The answer to “Your Kaltura Service URL” should be https://libmedia.willamette.edu:8443. Within the local.ini file, this will configure several URLs to use the proxy. An entry for the service URL is also added to system.ini.
The answer to “Apache virtual hostname” would ideally be set to libmedia.willamette.edu:8443, the answer to “Vhost port to listen on” would be “80”, the answer to the later question “Is your Apache working with SSL?[Y/n]” would be NO. HOWEVER, as noted above, the virtual hostname cannot contain a port number (because the “:” breaks the monit configuration script). The solution is to set the hostname to “kaltura.willamette.edu” and then update local.ini as described. Most URLs in local.ini are configured using the virtual hostname. The virtual hostname is ALSO added to /opt/kaltura/app/configurations/system.ini; it is ok (apparently) to leave this setting as “kaltura.willamette.edu.” The system.ini setting is not involved in constructing URL paths…and the actual hostname may be required (or at least sensible) in the system configuration.
We do not configure the host to use SSL. But we do proxy through a TLS/SSL server (libmedia:8443).
These are the values we set in the system.ini file:
Thanks @bkelm! It seems we are on the same page, although I am having a hard time with apache and the admin console or really anything else. I’m figuring this out in our dev environment and I’m getting an API error right off the bat:
2019-09-06 20:23:58 [0.079452] [22115722] [8] [%context%] [ErrorController->errorAction] ERR: exception ‘Kaltura_Client_ClientException’ with message ‘Peer certificate cannot be authenticated with known CA certificates. RC : 0’ in /opt/kaltura/app/admin_console/lib/Kaltura/Client/ClientBase.php:942
I’ve not run into this before.
Also, are you using nginx at all? I need to get that configured as well. I’ve found some forum posts from @jess about configuring nginx that should set me straight.

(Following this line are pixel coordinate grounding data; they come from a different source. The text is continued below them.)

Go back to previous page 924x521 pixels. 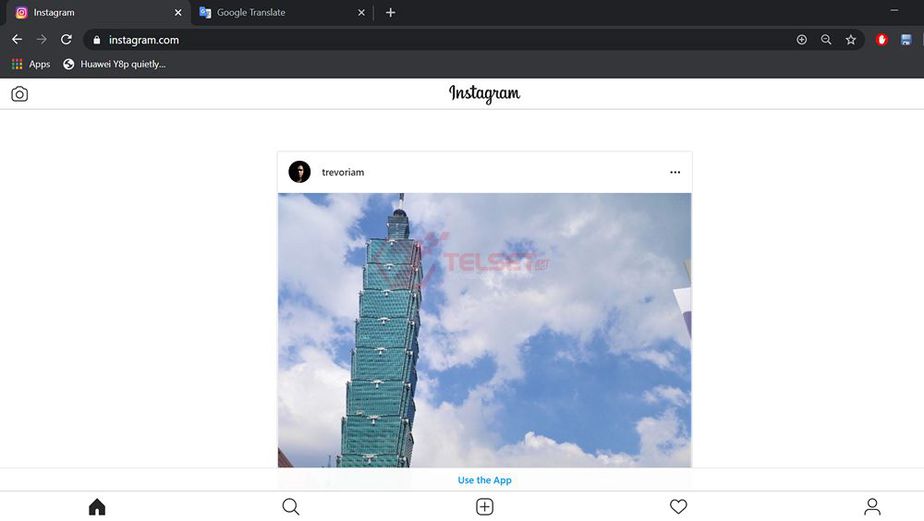coord(17,40)
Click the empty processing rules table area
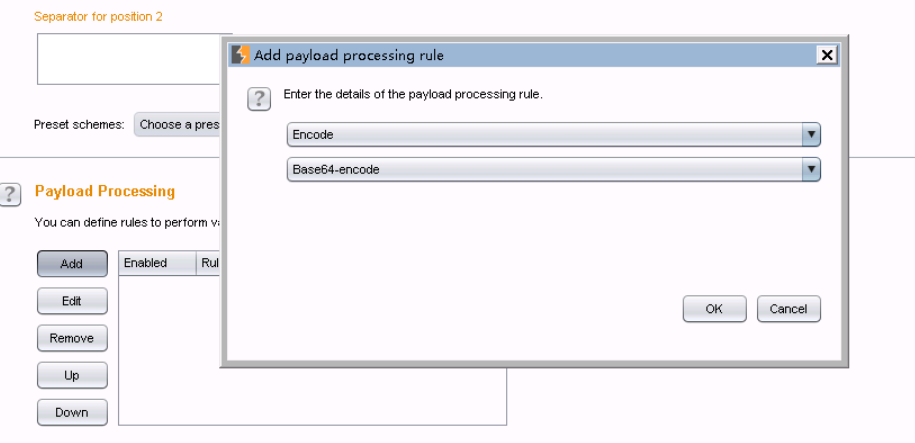915x443 pixels. [x=170, y=350]
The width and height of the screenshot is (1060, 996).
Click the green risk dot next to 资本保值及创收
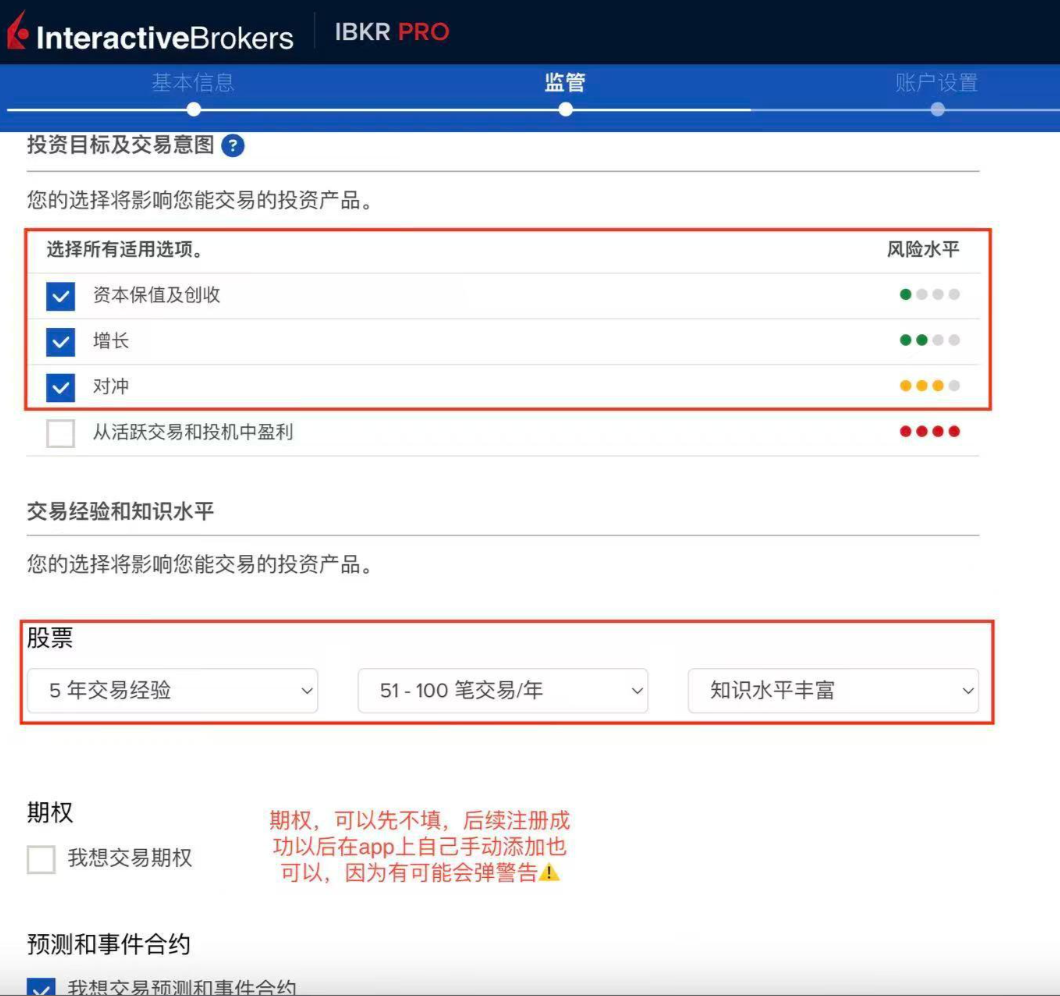pyautogui.click(x=904, y=294)
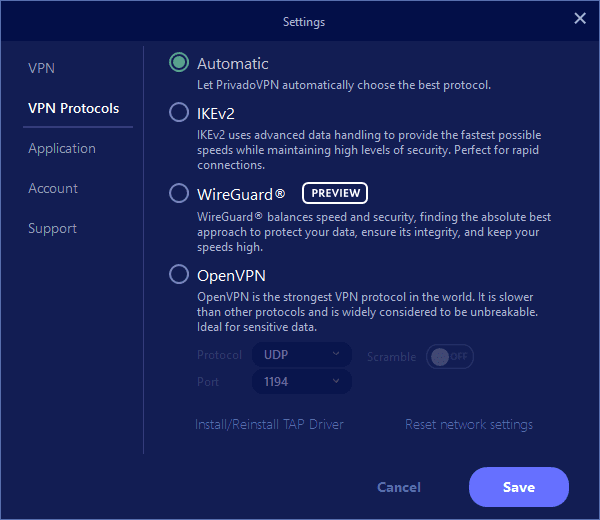Viewport: 600px width, 520px height.
Task: Click the Port dropdown chevron arrow
Action: coord(336,381)
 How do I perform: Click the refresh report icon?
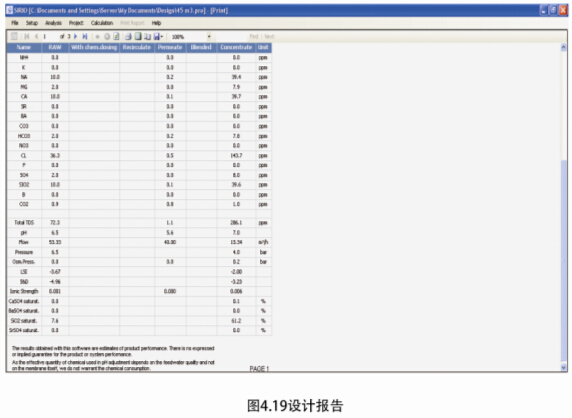click(116, 36)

Alright, I found a thread that talked about uncommenting this line in admin.ini
settings.clientConfig.verifySSL = false
I did that and I got the admin console to come up. however, when trying to manage a publisher, the browser is not happy about some non https links in the page
Mixed Content: The page at 'https://kaltura-dev.intranet.hdr/index.php/kmc/kmc4' was loaded over HTTPS, but requested an insecure script 'http://kaltura-dev.intranet.hdr/lib/js/jquery-1.8.3.min.js'. This request has been blocked; the content must be served over HTTPS.
kmc4:1 Mixed Content: The page at 'https://kaltura-dev.intranet.hdr/index.php/kmc/kmc4' was loaded over HTTPS, but requested an insecure script 'http://kaltura-dev.intranet.hdr/lib/js/swfobject_v2.2.js'. This request has been blocked; the content must be served over HTTPS.
So, somewhere in my config these old http links are being generated. I wonder if this is cached somewhere…
Clearly, requestUtils::getCdnHost( requestUtils::getRequestProtocol() returns the wrong protocol in your case. You can add some control prints to that function to understand why that is.
Thanks @jess. I seem to make the most progress when I post questions
So, I don’t think my LB is setting the right headers to set HTTPS = “on”. if I manually do that in the apache config we’re good. I’ll work with my networking team to get it squared away
Posting questions is definitely a good way to make headway:) While we’re on the subject, cheers to @bkelm for contributing and helping others.
Just to clarify, your LB is not meant to set the HTTPS header to “on” necessarily.
In /opt/kaltura/app/configurations/apache/kaltura.conf, you should see:
SetEnvIf X-Forwarded-Proto https HTTPS=on
And so, your LB should simply set the X-Forwarded-Proto header to https and then the Apache conf will ensure that HTTPS is set to on. This is common practice.
Thanks Jess. It never seems to fail. I can’t figure something out, I post a question, then figure it out a few minutes later
Yes, that’s what I meant but didn’t really explain it correctly. I need the LB to set X-Forwarded-Proto to https so that Apache config included with Kaltura will work.